▸ EXTRACT
--*--
Analyzing OWASP Mod Security Audit Log with R

October 1, 2018
By

(This article was first published on Programming Utility codes, and kindly contributed to R-bloggers)

Web servers are frequently scanned or attacked by remote HTTP clients. Attackers send HTTP requests via algorithms or by direct “human” intervention. In order to protect web servers against these threats, automated protection systems block potentially malicious HTTP requests. Every time a request is blocked, its description is logged in a audit file. Often, audit files are difficult-to-read/large text files.  For that reason, it is difficult to have a clear overview of the threats blocked by security mechanisms.  
In this tutorial I describe an algorithm that I wrote in order to analyse the HTTP requests blocked by mod security for Apache HTTPD.  In my environment Mod Security is interfaced with OWASP Core Rule Set version 3 but the algorithm should work for other rules.
--*--
(Saved data entries)
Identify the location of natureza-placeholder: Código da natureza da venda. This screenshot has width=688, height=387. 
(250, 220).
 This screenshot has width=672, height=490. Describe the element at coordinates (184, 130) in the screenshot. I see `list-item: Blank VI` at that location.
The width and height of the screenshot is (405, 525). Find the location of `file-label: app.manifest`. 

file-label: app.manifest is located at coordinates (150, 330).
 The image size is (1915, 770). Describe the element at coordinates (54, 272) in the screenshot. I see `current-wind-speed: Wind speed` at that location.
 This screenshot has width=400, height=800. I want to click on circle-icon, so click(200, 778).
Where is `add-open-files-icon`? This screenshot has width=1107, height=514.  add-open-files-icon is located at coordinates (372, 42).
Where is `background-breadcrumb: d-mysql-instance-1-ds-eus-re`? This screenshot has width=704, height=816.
--*--
▸ QUESTIONS
1/ Reproduce verbatim everything in the article on analyzing the audit log from "(This article was" down to "by security mechanisms.".
2/ In the saved data entries, replace "screenshot" with "capture" in everything from the line containing "coordinates (372, 42)." down to the end of the entries, and return only those lines with nothing else altered.
The entries have no connection to the article.

▸ ANSWERS PROVIDED
1/
(This article was first published on Programming Utility codes, and kindly contributed to R-bloggers)

Web servers are frequently scanned or attacked by remote HTTP clients. Attackers send HTTP requests via algorithms or by direct “human” intervention. In order to protect web servers against these threats, automated protection systems block potentially malicious HTTP requests. Every time a request is blocked, its description is logged in a audit file. Often, audit files are difficult-to-read/large text files.  For that reason, it is difficult to have a clear overview of the threats blocked by security mechanisms.

2/
Where is `add-open-files-icon`? This capture has width=1107, height=514.  add-open-files-icon is located at coordinates (372, 42).
Where is `background-breadcrumb: d-mysql-instance-1-ds-eus-re`? This capture has width=704, height=816.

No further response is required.